(Records from a collection)
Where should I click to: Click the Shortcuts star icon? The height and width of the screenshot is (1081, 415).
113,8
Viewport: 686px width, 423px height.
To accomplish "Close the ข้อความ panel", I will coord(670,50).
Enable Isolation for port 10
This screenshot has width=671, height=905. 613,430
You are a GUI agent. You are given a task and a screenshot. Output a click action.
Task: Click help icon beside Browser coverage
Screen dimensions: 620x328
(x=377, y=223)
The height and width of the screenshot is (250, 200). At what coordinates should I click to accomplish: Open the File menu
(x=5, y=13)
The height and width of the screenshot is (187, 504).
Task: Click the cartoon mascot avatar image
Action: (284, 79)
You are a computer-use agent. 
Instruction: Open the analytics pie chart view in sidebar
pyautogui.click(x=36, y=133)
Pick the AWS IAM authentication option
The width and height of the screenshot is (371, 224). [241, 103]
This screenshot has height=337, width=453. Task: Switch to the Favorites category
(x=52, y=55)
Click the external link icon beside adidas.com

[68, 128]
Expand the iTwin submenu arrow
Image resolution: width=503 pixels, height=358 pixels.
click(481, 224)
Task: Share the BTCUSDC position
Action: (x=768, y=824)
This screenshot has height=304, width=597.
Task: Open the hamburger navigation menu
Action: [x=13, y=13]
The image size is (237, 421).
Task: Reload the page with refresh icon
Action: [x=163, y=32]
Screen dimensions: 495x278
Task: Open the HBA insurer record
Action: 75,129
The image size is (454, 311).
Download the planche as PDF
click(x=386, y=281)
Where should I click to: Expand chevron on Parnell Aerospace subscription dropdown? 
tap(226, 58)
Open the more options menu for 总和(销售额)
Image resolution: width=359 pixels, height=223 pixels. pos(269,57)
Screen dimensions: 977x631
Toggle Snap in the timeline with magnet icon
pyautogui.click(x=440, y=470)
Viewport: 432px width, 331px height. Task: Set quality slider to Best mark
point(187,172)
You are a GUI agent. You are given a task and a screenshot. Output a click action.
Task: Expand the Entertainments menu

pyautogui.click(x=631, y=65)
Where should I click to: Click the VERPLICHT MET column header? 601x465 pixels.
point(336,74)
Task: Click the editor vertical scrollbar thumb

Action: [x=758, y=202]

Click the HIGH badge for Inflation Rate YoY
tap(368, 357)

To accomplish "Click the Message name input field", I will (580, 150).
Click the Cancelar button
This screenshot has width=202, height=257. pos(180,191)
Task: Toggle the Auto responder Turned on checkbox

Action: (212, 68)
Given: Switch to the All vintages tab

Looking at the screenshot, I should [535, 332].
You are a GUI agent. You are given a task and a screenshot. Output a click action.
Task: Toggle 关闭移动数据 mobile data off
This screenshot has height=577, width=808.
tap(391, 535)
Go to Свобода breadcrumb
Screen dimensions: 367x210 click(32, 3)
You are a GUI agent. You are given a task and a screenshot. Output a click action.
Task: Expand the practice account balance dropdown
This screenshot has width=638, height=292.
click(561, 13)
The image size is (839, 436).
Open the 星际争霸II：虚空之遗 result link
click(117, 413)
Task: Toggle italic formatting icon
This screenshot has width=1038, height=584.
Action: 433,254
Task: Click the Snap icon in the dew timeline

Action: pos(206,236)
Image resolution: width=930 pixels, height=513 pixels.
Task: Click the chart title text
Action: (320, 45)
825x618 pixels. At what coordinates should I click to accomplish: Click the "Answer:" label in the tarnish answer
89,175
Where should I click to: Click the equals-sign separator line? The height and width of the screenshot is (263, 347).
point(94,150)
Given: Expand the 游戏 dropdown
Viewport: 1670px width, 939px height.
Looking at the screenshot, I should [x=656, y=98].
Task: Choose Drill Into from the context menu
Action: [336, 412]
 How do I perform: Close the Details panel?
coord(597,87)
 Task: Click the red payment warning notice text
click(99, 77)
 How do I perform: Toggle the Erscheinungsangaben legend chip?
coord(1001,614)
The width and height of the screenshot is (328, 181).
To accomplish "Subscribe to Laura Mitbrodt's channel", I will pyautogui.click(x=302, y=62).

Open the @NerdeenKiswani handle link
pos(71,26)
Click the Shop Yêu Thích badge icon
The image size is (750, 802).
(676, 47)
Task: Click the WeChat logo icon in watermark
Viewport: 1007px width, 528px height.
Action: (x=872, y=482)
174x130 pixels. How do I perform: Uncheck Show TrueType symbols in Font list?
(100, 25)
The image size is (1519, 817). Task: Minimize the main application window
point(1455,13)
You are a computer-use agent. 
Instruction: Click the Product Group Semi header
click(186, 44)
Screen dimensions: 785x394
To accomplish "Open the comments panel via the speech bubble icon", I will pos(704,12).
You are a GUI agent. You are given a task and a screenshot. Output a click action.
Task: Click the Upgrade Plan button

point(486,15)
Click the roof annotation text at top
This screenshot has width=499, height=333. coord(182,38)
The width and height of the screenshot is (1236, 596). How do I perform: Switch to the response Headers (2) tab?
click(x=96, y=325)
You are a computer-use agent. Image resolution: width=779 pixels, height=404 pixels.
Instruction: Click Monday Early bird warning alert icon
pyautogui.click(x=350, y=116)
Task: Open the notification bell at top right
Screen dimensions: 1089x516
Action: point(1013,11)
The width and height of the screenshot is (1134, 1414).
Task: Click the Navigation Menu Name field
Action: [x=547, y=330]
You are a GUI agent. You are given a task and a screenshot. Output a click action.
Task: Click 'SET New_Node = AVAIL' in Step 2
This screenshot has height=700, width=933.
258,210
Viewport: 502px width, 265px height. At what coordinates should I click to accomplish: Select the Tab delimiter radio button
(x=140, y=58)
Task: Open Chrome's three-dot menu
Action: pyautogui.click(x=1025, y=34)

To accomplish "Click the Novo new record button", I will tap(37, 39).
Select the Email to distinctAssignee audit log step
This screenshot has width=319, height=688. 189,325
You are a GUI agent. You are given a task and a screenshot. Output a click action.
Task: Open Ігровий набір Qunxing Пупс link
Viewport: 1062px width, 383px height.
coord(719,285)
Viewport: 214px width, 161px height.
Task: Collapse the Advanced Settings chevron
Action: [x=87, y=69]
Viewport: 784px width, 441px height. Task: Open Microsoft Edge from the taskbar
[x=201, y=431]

_What this task involves:_ Reproduce the lines above verbatim, starting at the line that contains "The width and height of the screenshot is (1236, 596)." and ending at the line that contains "This screenshot has width=319, height=688.".

_Expected answer:_
The width and height of the screenshot is (1236, 596). How do I perform: Switch to the response Headers (2) tab?
click(x=96, y=325)
You are a computer-use agent. Image resolution: width=779 pixels, height=404 pixels.
Instruction: Click Monday Early bird warning alert icon
pyautogui.click(x=350, y=116)
Task: Open the notification bell at top right
Screen dimensions: 1089x516
Action: point(1013,11)
The width and height of the screenshot is (1134, 1414).
Task: Click the Navigation Menu Name field
Action: [x=547, y=330]
You are a GUI agent. You are given a task and a screenshot. Output a click action.
Task: Click 'SET New_Node = AVAIL' in Step 2
This screenshot has height=700, width=933.
258,210
Viewport: 502px width, 265px height. At what coordinates should I click to accomplish: Select the Tab delimiter radio button
(x=140, y=58)
Task: Open Chrome's three-dot menu
Action: pyautogui.click(x=1025, y=34)

To accomplish "Click the Novo new record button", I will tap(37, 39).
Select the Email to distinctAssignee audit log step
This screenshot has width=319, height=688. 189,325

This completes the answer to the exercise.